Collection entries

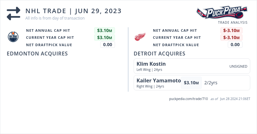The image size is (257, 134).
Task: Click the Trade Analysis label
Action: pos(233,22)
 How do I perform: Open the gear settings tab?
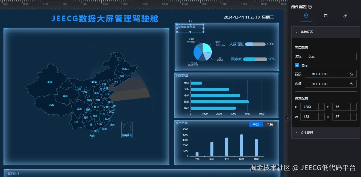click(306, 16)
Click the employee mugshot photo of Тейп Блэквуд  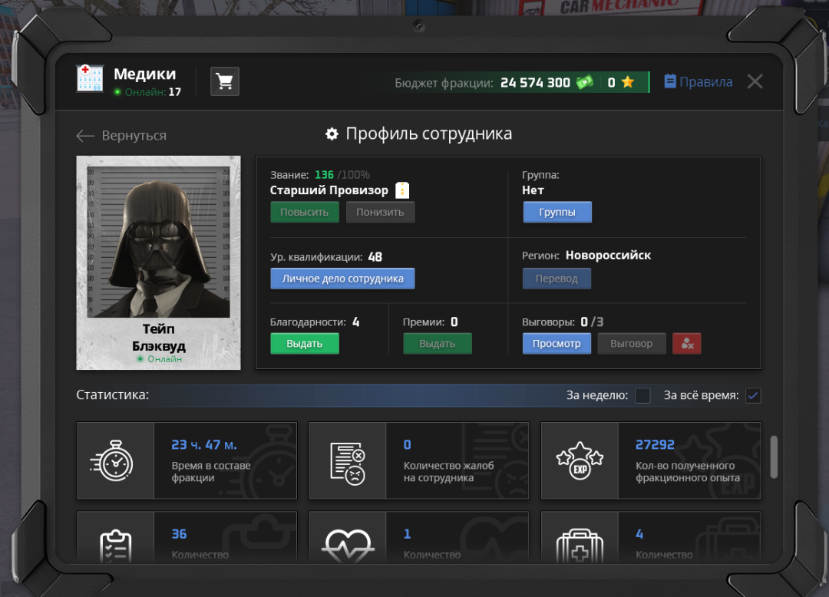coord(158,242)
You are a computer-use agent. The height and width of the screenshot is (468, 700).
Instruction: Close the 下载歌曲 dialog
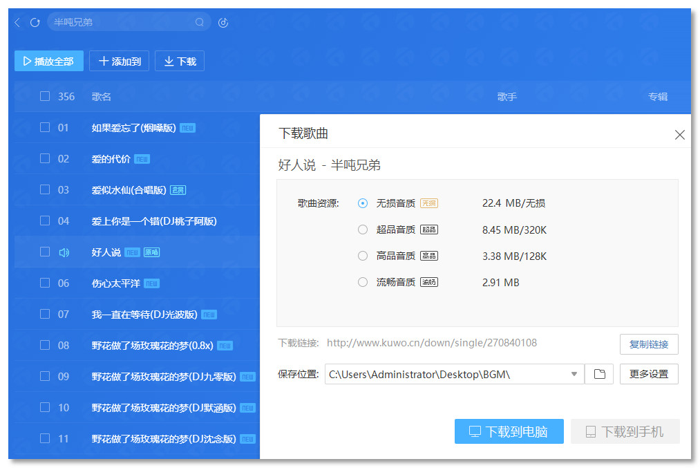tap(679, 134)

==

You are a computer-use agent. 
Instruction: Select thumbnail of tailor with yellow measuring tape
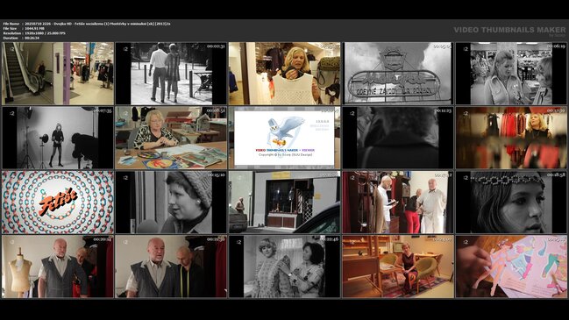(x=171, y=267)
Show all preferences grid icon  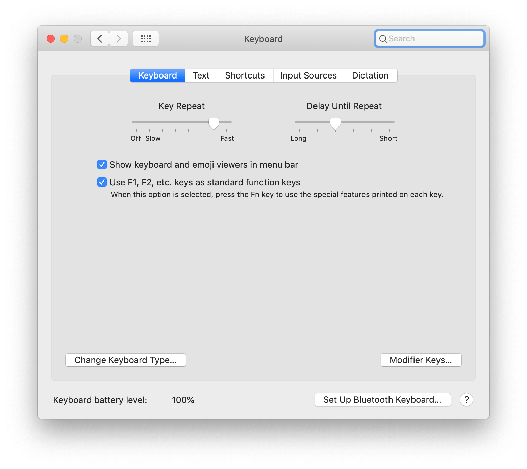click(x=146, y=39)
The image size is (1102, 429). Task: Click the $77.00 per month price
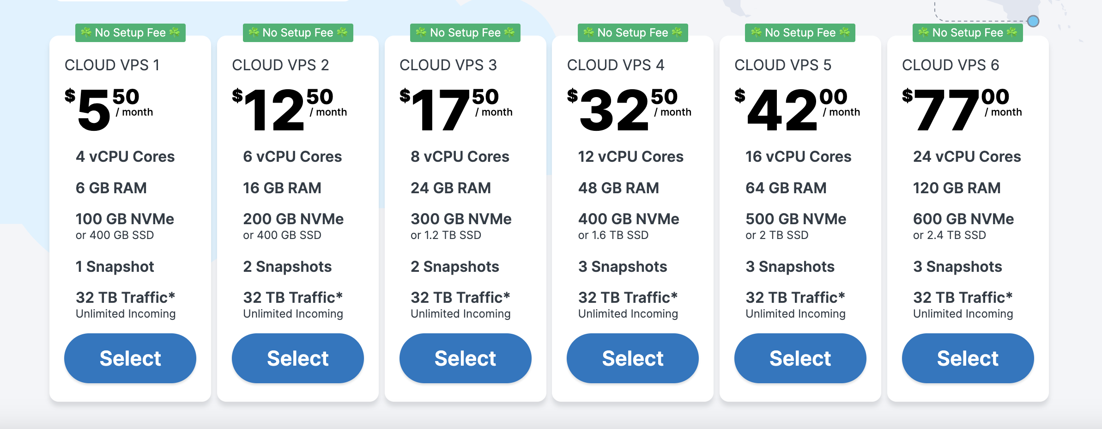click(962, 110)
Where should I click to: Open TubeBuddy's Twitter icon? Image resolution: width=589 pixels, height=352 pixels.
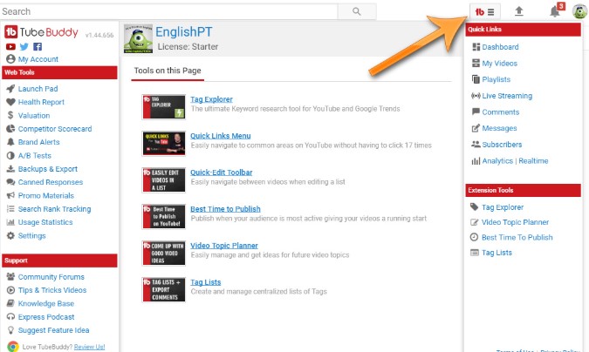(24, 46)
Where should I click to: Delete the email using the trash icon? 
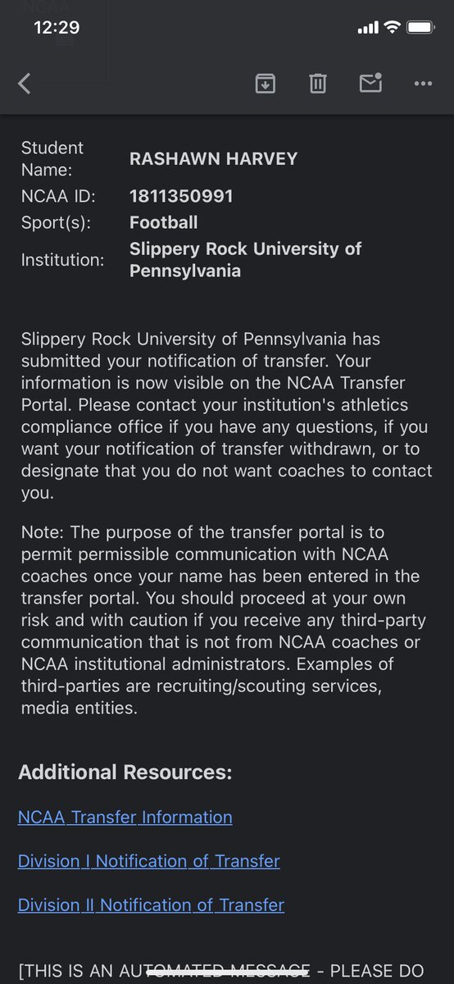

Required action -
Every line in the records above with "computer" in it adds one to the count; give that count and nothing else.

Answer space -
2